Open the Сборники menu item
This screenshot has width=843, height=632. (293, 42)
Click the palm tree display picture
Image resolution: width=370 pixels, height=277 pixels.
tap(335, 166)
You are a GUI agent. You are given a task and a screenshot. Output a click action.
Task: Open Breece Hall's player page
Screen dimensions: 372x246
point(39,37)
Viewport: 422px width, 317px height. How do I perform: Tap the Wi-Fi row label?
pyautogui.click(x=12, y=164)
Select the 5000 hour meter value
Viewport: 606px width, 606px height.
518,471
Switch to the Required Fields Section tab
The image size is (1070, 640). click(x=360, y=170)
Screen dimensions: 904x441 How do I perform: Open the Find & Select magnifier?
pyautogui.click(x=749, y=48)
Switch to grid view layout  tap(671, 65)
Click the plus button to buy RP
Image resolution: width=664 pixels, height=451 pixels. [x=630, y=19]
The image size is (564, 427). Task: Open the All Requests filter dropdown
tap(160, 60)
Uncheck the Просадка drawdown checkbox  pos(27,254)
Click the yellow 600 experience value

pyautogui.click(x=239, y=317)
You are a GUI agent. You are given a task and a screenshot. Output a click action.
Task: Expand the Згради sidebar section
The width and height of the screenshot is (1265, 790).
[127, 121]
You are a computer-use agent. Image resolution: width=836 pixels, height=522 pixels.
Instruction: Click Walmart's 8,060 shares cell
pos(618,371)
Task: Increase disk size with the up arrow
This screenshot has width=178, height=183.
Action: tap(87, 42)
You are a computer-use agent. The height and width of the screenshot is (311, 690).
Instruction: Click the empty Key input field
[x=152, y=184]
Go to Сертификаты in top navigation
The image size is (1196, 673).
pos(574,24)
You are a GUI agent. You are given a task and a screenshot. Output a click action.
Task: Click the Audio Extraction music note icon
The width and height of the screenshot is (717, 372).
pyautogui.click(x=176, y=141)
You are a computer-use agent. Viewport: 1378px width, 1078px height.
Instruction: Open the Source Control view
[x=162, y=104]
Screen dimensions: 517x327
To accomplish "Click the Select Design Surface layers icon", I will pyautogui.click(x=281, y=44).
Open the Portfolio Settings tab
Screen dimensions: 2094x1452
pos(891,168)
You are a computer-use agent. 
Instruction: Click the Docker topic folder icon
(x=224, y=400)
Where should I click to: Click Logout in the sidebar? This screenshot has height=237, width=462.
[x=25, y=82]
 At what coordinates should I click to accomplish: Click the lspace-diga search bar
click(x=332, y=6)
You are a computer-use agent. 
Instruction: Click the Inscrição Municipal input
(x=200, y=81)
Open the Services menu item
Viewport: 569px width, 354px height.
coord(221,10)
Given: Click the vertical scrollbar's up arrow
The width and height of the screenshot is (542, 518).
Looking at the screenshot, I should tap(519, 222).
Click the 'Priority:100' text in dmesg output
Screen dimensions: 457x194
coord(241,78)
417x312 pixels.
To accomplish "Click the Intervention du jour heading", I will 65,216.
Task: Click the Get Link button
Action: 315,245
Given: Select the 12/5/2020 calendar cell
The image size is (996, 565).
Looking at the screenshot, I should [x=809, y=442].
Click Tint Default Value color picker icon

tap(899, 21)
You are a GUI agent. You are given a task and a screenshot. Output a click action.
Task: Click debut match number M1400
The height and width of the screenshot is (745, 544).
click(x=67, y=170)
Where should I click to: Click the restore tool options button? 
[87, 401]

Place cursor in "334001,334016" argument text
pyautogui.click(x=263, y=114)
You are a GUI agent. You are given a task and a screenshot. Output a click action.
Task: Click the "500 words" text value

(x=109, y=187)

**Aim:**
Copy every line of the items above word for word.

**Written reply:**
Open the Сборники menu item
This screenshot has width=843, height=632. (293, 42)
Click the palm tree display picture
Image resolution: width=370 pixels, height=277 pixels.
tap(335, 166)
You are a GUI agent. You are given a task and a screenshot. Output a click action.
Task: Open Breece Hall's player page
Screen dimensions: 372x246
point(39,37)
Viewport: 422px width, 317px height. How do I perform: Tap the Wi-Fi row label?
pyautogui.click(x=12, y=164)
Select the 5000 hour meter value
Viewport: 606px width, 606px height.
518,471
Switch to the Required Fields Section tab
The image size is (1070, 640). click(x=360, y=170)
Screen dimensions: 904x441 How do I perform: Open the Find & Select magnifier?
pyautogui.click(x=749, y=48)
Switch to grid view layout  tap(671, 65)
Click the plus button to buy RP
Image resolution: width=664 pixels, height=451 pixels. [x=630, y=19]
The image size is (564, 427). Task: Open the All Requests filter dropdown
tap(160, 60)
Uncheck the Просадка drawdown checkbox  pos(27,254)
Click the yellow 600 experience value

pyautogui.click(x=239, y=317)
You are a GUI agent. You are given a task and a screenshot. Output a click action.
Task: Expand the Згради sidebar section
The width and height of the screenshot is (1265, 790).
[127, 121]
You are a computer-use agent. Image resolution: width=836 pixels, height=522 pixels.
Instruction: Click Walmart's 8,060 shares cell
pos(618,371)
Task: Increase disk size with the up arrow
This screenshot has width=178, height=183.
Action: tap(87, 42)
You are a computer-use agent. The height and width of the screenshot is (311, 690).
Instruction: Click the empty Key input field
[x=152, y=184]
Go to Сертификаты in top navigation
The image size is (1196, 673).
pos(574,24)
You are a GUI agent. You are given a task and a screenshot. Output a click action.
Task: Click the Audio Extraction music note icon
The width and height of the screenshot is (717, 372).
pyautogui.click(x=176, y=141)
You are a computer-use agent. Viewport: 1378px width, 1078px height.
Instruction: Open the Source Control view
[x=162, y=104]
Screen dimensions: 517x327
To accomplish "Click the Select Design Surface layers icon", I will pyautogui.click(x=281, y=44).
Open the Portfolio Settings tab
Screen dimensions: 2094x1452
pos(891,168)
You are a computer-use agent. 
Instruction: Click the Docker topic folder icon
(x=224, y=400)
Where should I click to: Click Logout in the sidebar? This screenshot has height=237, width=462.
[x=25, y=82]
 At what coordinates should I click to accomplish: Click the lspace-diga search bar
click(x=332, y=6)
You are a computer-use agent. 
Instruction: Click the Inscrição Municipal input
(x=200, y=81)
Open the Services menu item
Viewport: 569px width, 354px height.
coord(221,10)
Given: Click the vertical scrollbar's up arrow
The width and height of the screenshot is (542, 518).
Looking at the screenshot, I should tap(519, 222).
Click the 'Priority:100' text in dmesg output
Screen dimensions: 457x194
coord(241,78)
417x312 pixels.
To accomplish "Click the Intervention du jour heading", I will 65,216.
Task: Click the Get Link button
Action: 315,245
Given: Select the 12/5/2020 calendar cell
The image size is (996, 565).
Looking at the screenshot, I should [x=809, y=442].
Click Tint Default Value color picker icon

tap(899, 21)
You are a GUI agent. You are given a task and a screenshot. Output a click action.
Task: Click debut match number M1400
The height and width of the screenshot is (745, 544).
click(x=67, y=170)
Where should I click to: Click the restore tool options button? 
[87, 401]

Place cursor in "334001,334016" argument text
pyautogui.click(x=263, y=114)
You are a GUI agent. You are given a task and a screenshot. Output a click action.
Task: Click the "500 words" text value

(x=109, y=187)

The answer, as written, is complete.